• What to work on: Exactly what is written in the records below should be returned, minus the images.

(Items from a data source)
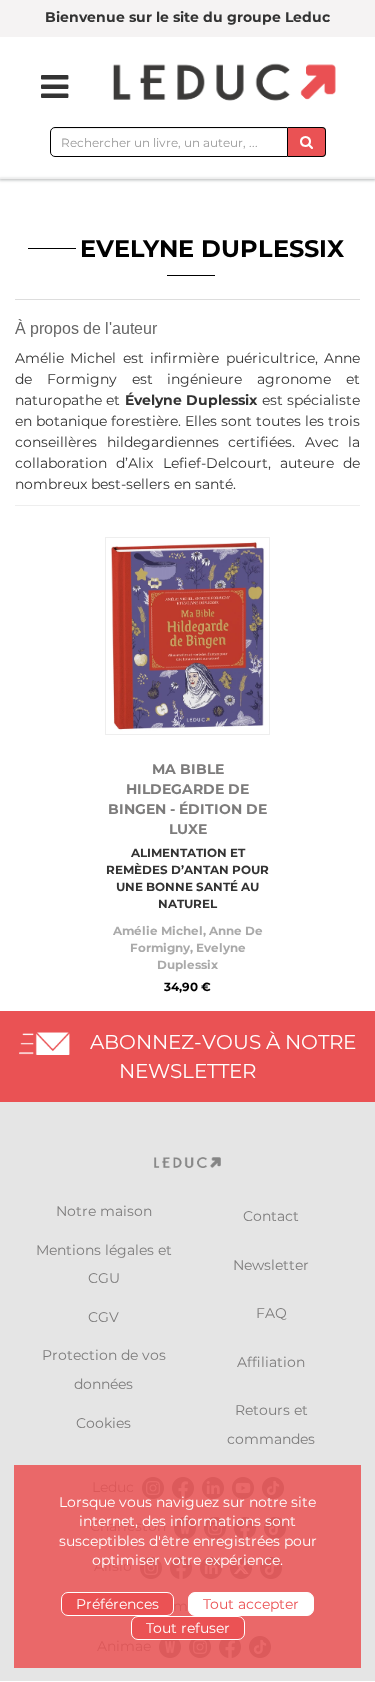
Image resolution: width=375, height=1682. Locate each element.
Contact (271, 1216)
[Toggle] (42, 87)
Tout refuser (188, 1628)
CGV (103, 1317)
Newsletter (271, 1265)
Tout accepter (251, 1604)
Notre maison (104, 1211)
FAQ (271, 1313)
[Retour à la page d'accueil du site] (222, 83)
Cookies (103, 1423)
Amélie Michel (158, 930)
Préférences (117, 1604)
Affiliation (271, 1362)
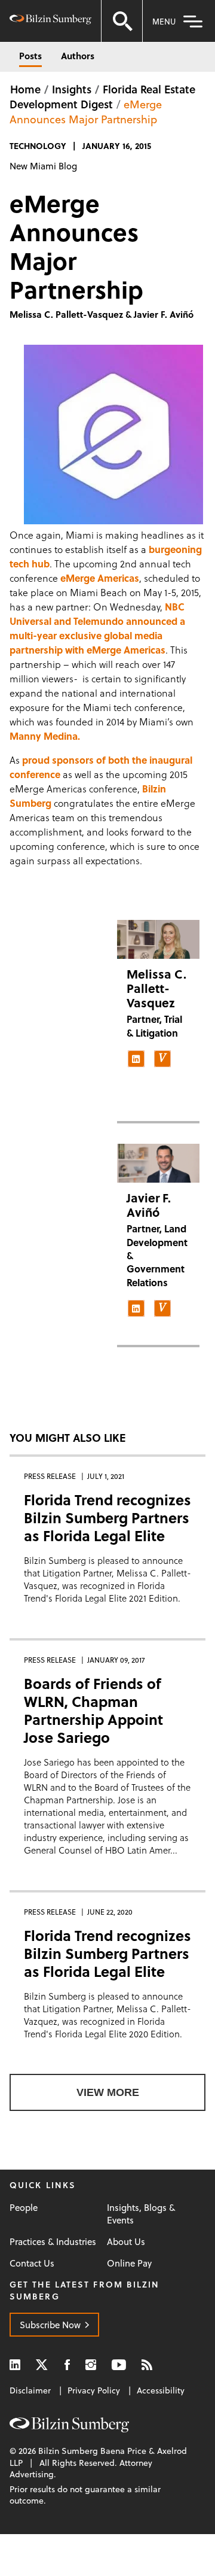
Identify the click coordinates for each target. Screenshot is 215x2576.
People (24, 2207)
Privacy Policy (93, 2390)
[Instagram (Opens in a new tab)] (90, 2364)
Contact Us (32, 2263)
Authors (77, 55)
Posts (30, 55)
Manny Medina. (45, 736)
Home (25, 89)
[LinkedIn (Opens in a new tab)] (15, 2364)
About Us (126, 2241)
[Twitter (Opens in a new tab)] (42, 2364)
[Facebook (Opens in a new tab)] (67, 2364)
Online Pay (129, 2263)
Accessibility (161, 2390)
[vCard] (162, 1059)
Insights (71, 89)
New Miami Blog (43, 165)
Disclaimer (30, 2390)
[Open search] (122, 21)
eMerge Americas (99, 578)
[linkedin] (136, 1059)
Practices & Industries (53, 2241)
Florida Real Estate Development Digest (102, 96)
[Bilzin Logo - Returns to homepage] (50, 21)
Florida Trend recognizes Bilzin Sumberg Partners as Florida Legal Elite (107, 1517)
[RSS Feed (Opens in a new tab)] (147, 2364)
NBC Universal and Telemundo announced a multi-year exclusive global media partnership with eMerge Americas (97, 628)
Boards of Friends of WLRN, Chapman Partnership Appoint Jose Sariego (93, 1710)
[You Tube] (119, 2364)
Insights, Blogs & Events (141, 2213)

• Result for this task:
Image resolution: width=375, height=1682. Locate each element.
Contact (271, 1216)
[Toggle] (42, 87)
Tout refuser (188, 1628)
CGV (103, 1317)
Newsletter (271, 1265)
Tout accepter (251, 1604)
Notre maison (104, 1211)
FAQ (271, 1313)
[Retour à la page d'accueil du site] (222, 83)
Cookies (103, 1423)
Amélie Michel (158, 930)
Préférences (117, 1604)
Affiliation (271, 1362)
Identify the click coordinates for each target. Screenshot is 215x2576.
People (24, 2207)
Privacy Policy (93, 2390)
[Instagram (Opens in a new tab)] (90, 2364)
Contact Us (32, 2263)
Authors (77, 55)
Posts (30, 55)
Manny Medina. (45, 736)
Home (25, 89)
[LinkedIn (Opens in a new tab)] (15, 2364)
About Us (126, 2241)
[Twitter (Opens in a new tab)] (42, 2364)
[Facebook (Opens in a new tab)] (67, 2364)
Online Pay (129, 2263)
Accessibility (161, 2390)
[vCard] (162, 1059)
Insights (71, 89)
New Miami Blog (43, 165)
Disclaimer (30, 2390)
[Open search] (122, 21)
eMerge Americas (99, 578)
[linkedin] (136, 1059)
Practices & Industries (53, 2241)
Florida Real Estate Development Digest (102, 96)
[Bilzin Logo - Returns to homepage] (50, 21)
Florida Trend recognizes Bilzin Sumberg Partners as Florida Legal Elite (107, 1517)
[RSS Feed (Opens in a new tab)] (147, 2364)
NBC Universal and Telemundo announced a multi-year exclusive global media partnership with eMerge Americas (97, 628)
Boards of Friends of WLRN, Chapman Partnership Appoint Jose Sariego (93, 1710)
[You Tube] (119, 2364)
Insights, Blogs & Events (141, 2213)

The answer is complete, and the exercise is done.